> [PROVIDED MATERIAL]
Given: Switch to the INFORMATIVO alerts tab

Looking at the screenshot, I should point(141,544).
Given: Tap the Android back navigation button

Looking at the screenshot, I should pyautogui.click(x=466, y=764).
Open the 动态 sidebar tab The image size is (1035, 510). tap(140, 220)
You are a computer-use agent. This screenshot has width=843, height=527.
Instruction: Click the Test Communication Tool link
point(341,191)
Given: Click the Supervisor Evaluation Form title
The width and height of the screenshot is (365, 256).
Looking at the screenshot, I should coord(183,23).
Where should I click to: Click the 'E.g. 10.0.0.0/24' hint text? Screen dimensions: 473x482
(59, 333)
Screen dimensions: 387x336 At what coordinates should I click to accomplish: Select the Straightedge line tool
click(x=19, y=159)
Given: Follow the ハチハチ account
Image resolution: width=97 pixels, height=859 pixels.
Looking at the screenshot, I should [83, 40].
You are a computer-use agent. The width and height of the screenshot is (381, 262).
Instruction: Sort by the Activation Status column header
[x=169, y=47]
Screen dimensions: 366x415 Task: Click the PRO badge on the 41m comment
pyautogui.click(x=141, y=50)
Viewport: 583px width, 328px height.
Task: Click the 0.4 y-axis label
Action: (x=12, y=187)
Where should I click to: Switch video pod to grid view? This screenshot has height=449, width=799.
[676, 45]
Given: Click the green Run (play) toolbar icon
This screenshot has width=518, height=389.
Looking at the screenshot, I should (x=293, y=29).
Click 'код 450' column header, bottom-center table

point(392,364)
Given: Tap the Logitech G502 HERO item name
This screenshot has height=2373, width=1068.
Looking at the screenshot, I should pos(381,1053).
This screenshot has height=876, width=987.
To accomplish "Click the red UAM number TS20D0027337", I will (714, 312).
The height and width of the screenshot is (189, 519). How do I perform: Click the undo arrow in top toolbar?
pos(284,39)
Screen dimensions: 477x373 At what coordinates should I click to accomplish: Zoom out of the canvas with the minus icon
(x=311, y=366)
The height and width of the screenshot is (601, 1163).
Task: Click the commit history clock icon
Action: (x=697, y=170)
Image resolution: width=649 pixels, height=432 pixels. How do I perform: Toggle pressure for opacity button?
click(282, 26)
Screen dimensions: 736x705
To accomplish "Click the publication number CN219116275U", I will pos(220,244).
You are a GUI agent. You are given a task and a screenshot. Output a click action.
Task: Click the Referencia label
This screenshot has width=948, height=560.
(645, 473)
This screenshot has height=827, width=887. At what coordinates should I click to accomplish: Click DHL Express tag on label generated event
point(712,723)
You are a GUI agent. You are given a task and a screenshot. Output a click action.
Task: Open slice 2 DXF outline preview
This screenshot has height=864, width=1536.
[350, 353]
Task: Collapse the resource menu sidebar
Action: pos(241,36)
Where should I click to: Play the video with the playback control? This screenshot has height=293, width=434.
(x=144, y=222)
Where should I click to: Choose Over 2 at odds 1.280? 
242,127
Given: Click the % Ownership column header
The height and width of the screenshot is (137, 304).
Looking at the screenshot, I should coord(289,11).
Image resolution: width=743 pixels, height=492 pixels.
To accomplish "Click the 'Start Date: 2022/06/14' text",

> [SHORT EXERCISE]
Please update the rows above by replacing every "Screen dimensions" with "Screen size", leaving everything else unchanged.

> [SOLUTION TO THE PROBLEM]
Given: Switch to the INFORMATIVO alerts tab

Looking at the screenshot, I should point(141,544).
Given: Tap the Android back navigation button

Looking at the screenshot, I should pyautogui.click(x=466, y=764).
Open the 动态 sidebar tab The image size is (1035, 510). tap(140, 220)
You are a computer-use agent. This screenshot has width=843, height=527.
Instruction: Click the Test Communication Tool link
point(341,191)
Given: Click the Supervisor Evaluation Form title
The width and height of the screenshot is (365, 256).
Looking at the screenshot, I should coord(183,23).
Where should I click to: Click the 'E.g. 10.0.0.0/24' hint text? Screen size: 473x482
(59, 333)
Screen size: 387x336 At what coordinates should I click to accomplish: Select the Straightedge line tool
click(x=19, y=159)
Given: Follow the ハチハチ account
Image resolution: width=97 pixels, height=859 pixels.
Looking at the screenshot, I should [83, 40].
You are a computer-use agent. The width and height of the screenshot is (381, 262).
Instruction: Sort by the Activation Status column header
[x=169, y=47]
Screen size: 366x415 Task: Click the PRO badge on the 41m comment
pyautogui.click(x=141, y=50)
Viewport: 583px width, 328px height.
Task: Click the 0.4 y-axis label
Action: (x=12, y=187)
Where should I click to: Switch video pod to grid view? This screenshot has height=449, width=799.
[676, 45]
Given: Click the green Run (play) toolbar icon
This screenshot has width=518, height=389.
Looking at the screenshot, I should (x=293, y=29).
Click 'код 450' column header, bottom-center table

point(392,364)
Given: Tap the Logitech G502 HERO item name
This screenshot has height=2373, width=1068.
Looking at the screenshot, I should pos(381,1053).
This screenshot has height=876, width=987.
To accomplish "Click the red UAM number TS20D0027337", I will (714, 312).
The height and width of the screenshot is (189, 519). How do I perform: Click the undo arrow in top toolbar?
pos(284,39)
Screen size: 477x373 At what coordinates should I click to accomplish: Zoom out of the canvas with the minus icon
(x=311, y=366)
The height and width of the screenshot is (601, 1163).
Task: Click the commit history clock icon
Action: (x=697, y=170)
Image resolution: width=649 pixels, height=432 pixels. How do I perform: Toggle pressure for opacity button?
click(282, 26)
Screen size: 736x705
To accomplish "Click the publication number CN219116275U", I will pos(220,244).
You are a GUI agent. You are given a task and a screenshot. Output a click action.
Task: Click the Referencia label
This screenshot has width=948, height=560.
(645, 473)
This screenshot has height=827, width=887. At what coordinates should I click to accomplish: Click DHL Express tag on label generated event
point(712,723)
You are a GUI agent. You are given a task and a screenshot. Output a click action.
Task: Open slice 2 DXF outline preview
This screenshot has height=864, width=1536.
[350, 353]
Task: Collapse the resource menu sidebar
Action: pos(241,36)
Where should I click to: Play the video with the playback control? This screenshot has height=293, width=434.
(x=144, y=222)
Where should I click to: Choose Over 2 at odds 1.280? 
242,127
Given: Click the % Ownership column header
The height and width of the screenshot is (137, 304).
Looking at the screenshot, I should coord(289,11).
Image resolution: width=743 pixels, height=492 pixels.
To accomplish "Click the 'Start Date: 2022/06/14' text",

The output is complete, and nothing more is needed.